**GIVEN EXERCISE:** Put every line of the records below into a JSON list of strings, one string per line, with blank lines and the pictures left out.
==== SUPPLIED RECORDS
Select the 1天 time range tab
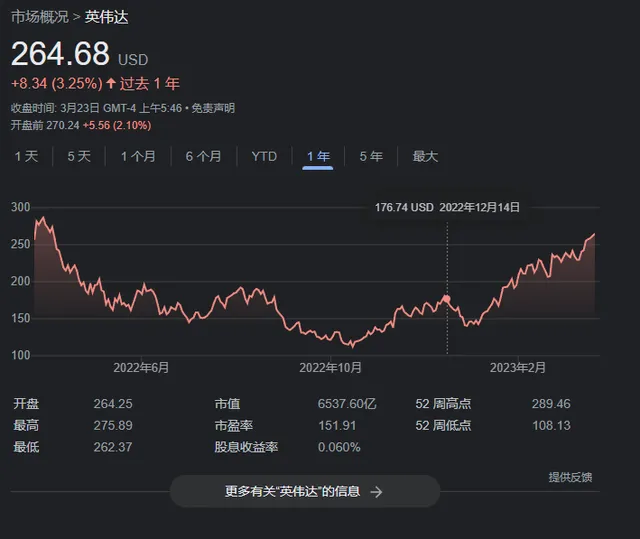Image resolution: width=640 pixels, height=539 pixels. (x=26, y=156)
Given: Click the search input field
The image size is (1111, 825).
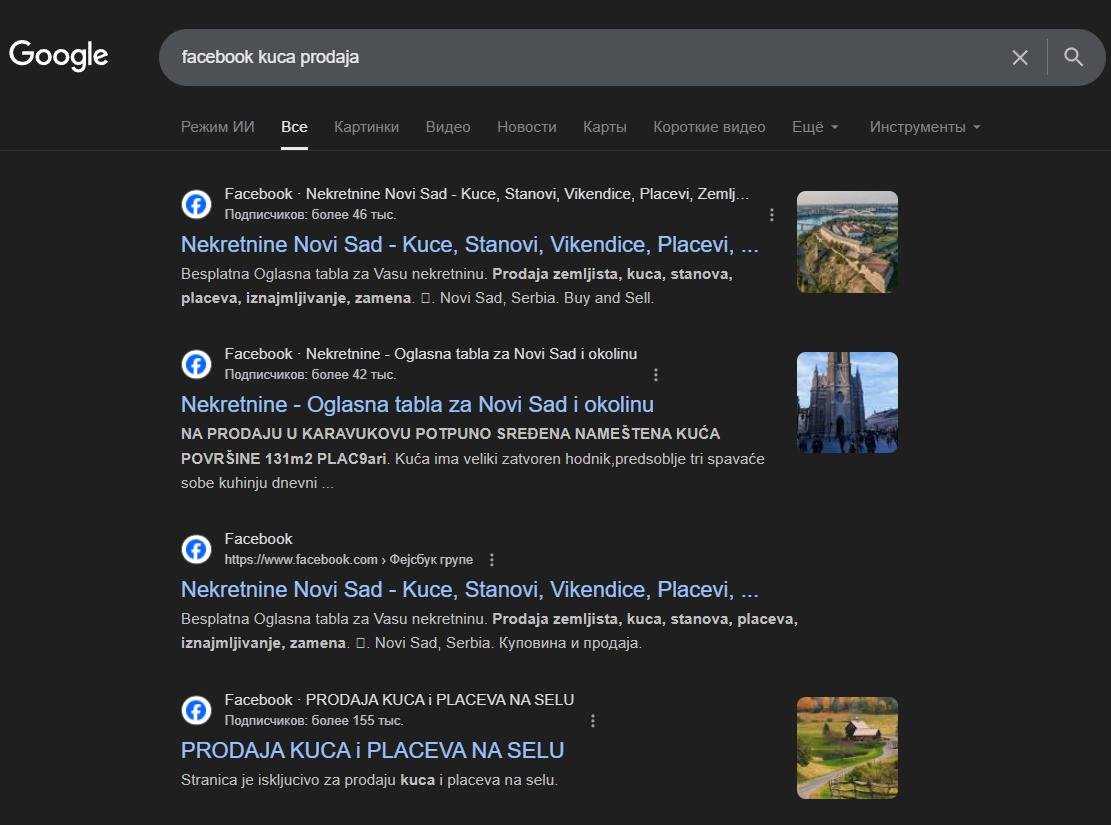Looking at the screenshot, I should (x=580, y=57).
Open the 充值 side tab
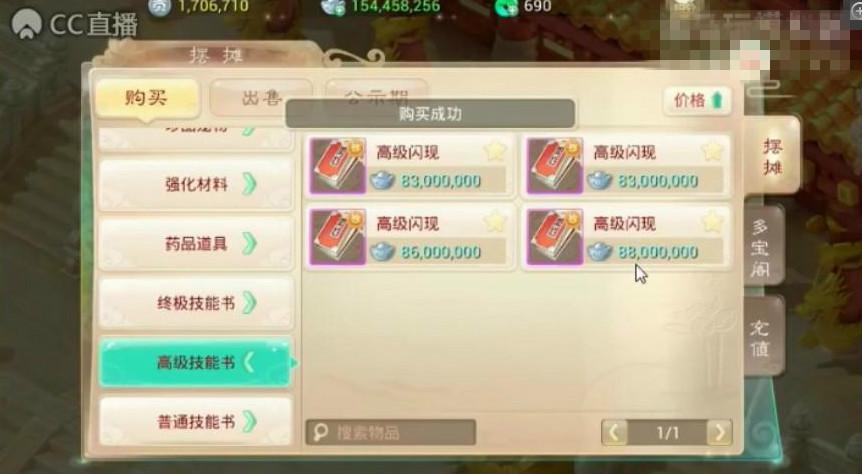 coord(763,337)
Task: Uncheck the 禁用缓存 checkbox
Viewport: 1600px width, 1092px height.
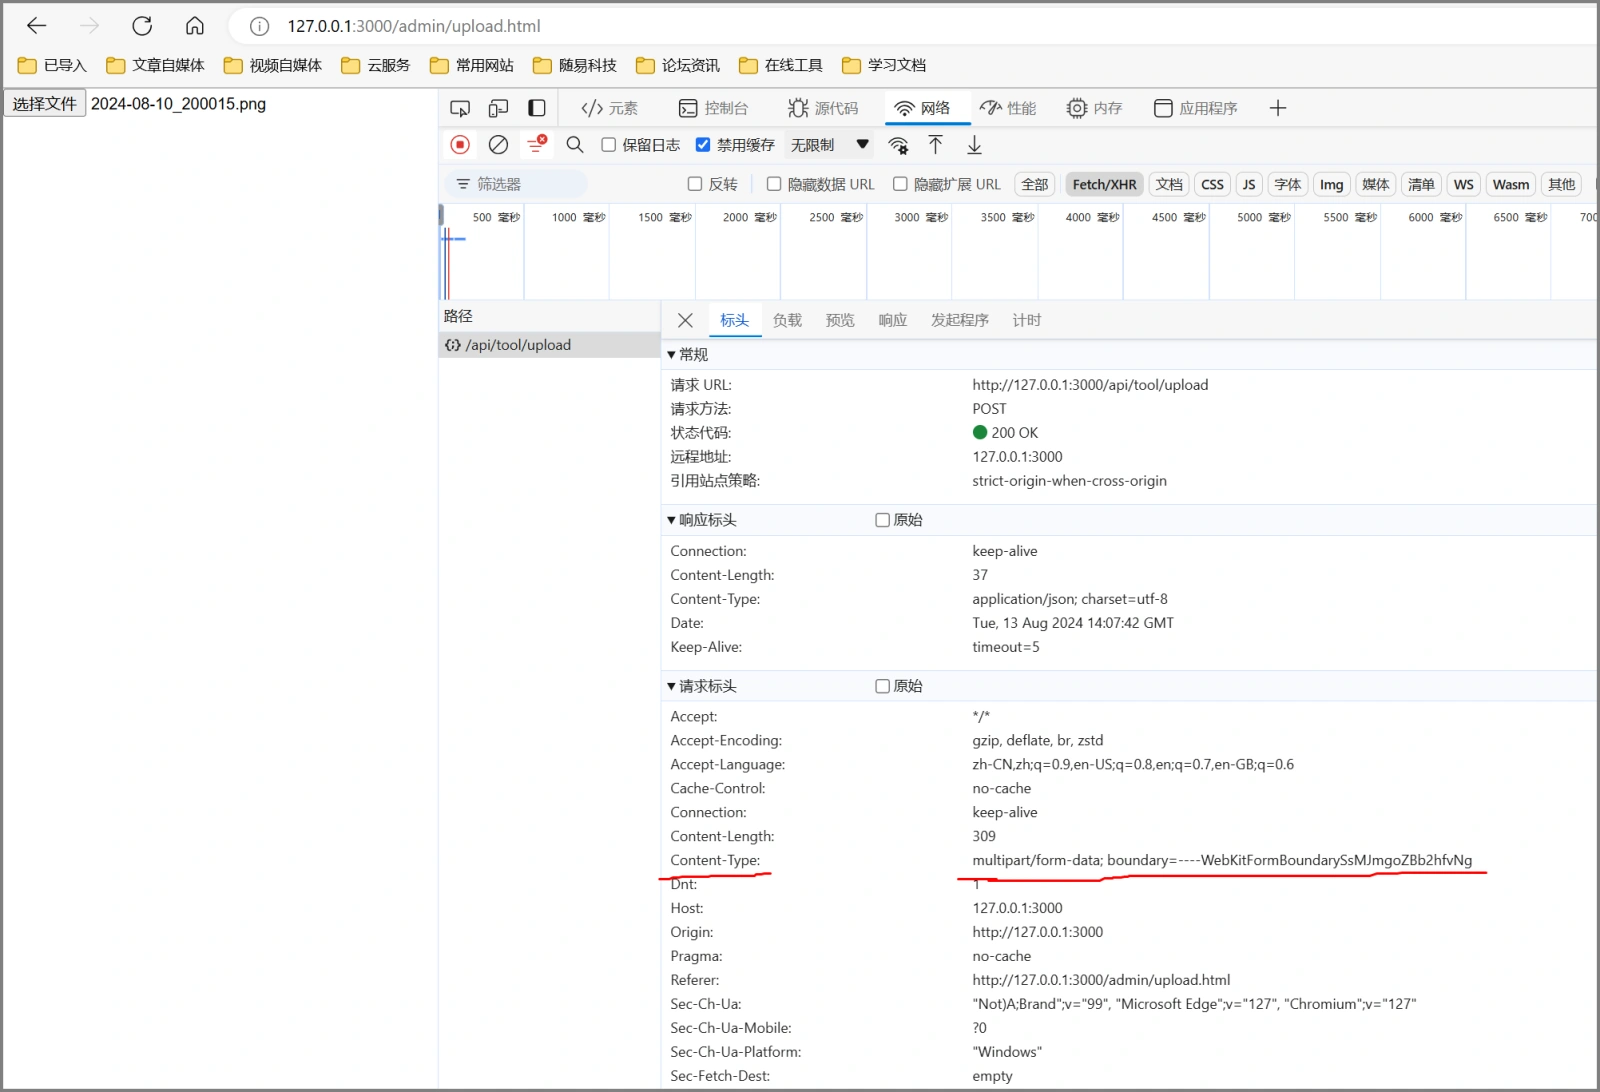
========
**WRITTEN REPLY:**
[
  "Select the 1天 time range tab",
  "Image resolution: width=640 pixels, height=539 pixels. (x=26, y=156)",
  "Given: Click the search input field",
  "The image size is (1111, 825).",
  "Looking at the screenshot, I should (x=580, y=57).",
  "Open the 充值 side tab",
  " coord(763,337)",
  "Task: Uncheck the 禁用缓存 checkbox",
  "Viewport: 1600px width, 1092px height."
]